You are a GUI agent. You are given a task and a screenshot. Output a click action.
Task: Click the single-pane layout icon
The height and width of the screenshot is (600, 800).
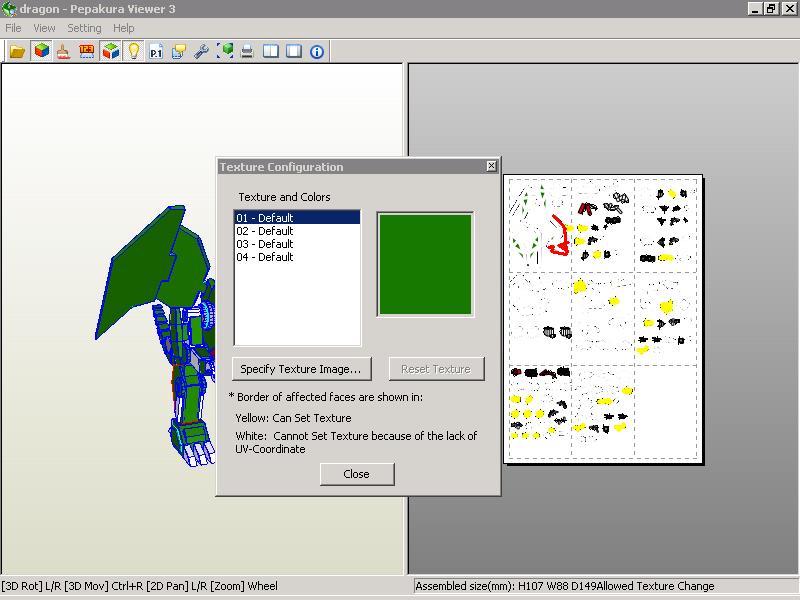(x=294, y=51)
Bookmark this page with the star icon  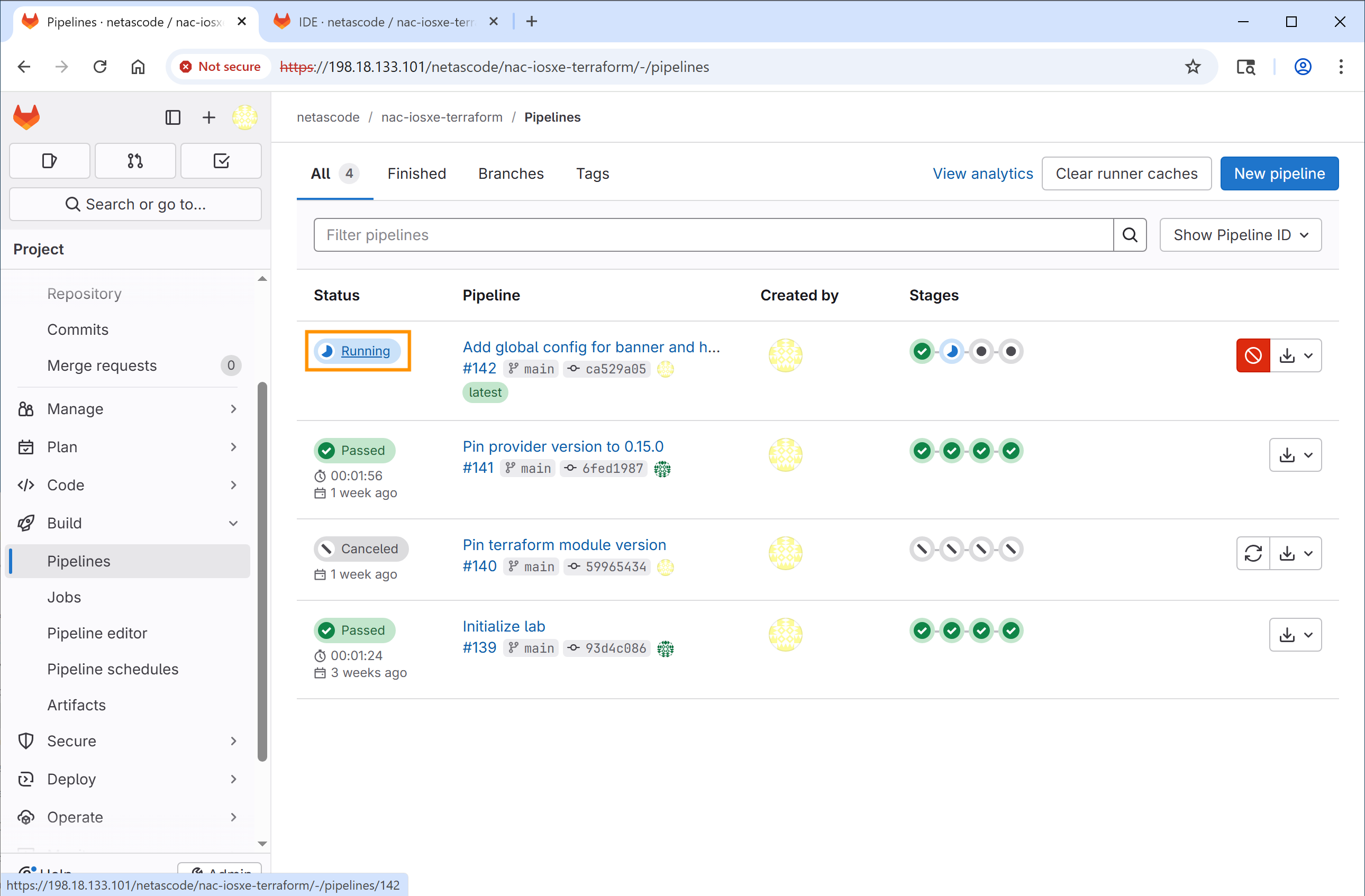pos(1193,67)
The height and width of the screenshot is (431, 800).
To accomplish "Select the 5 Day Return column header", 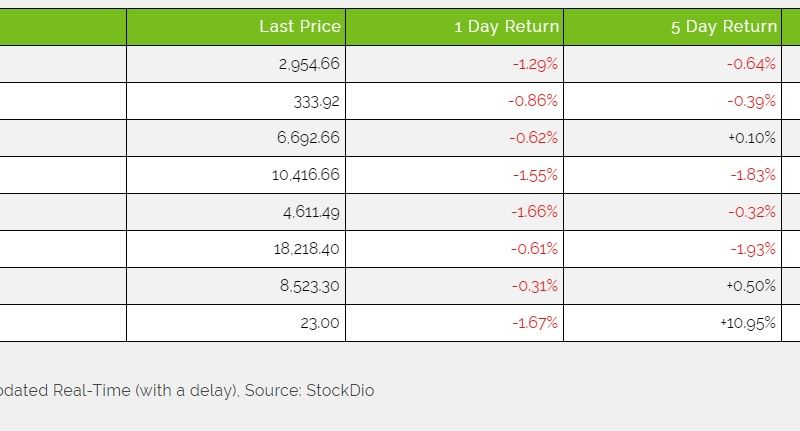I will [x=723, y=27].
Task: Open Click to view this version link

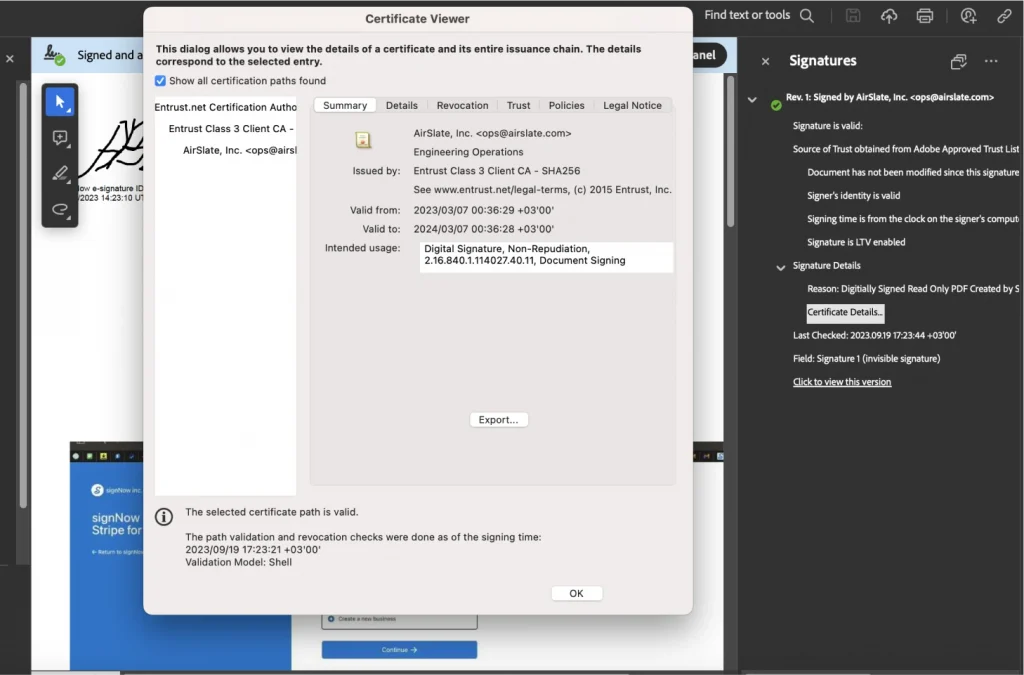Action: pos(842,382)
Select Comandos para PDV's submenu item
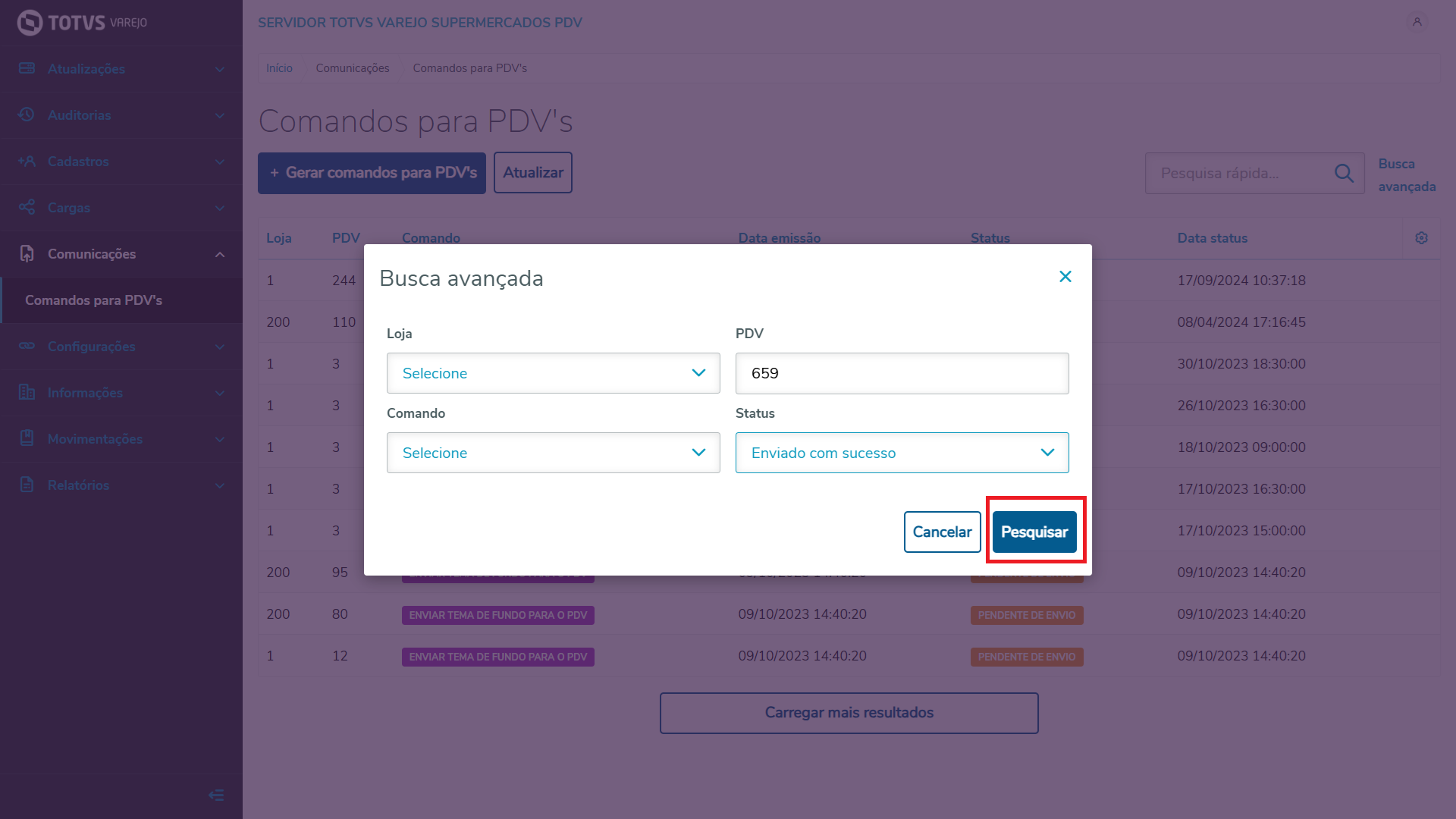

────────────────

- _Prompt_:
Without any pictures, write out the lines running from the one containing "Task: Open Click to view this version link" through the end of the listing above, both included, exactly as given.

- _Answer box_:
Task: Open Click to view this version link

Action: pos(842,382)
Select Comandos para PDV's submenu item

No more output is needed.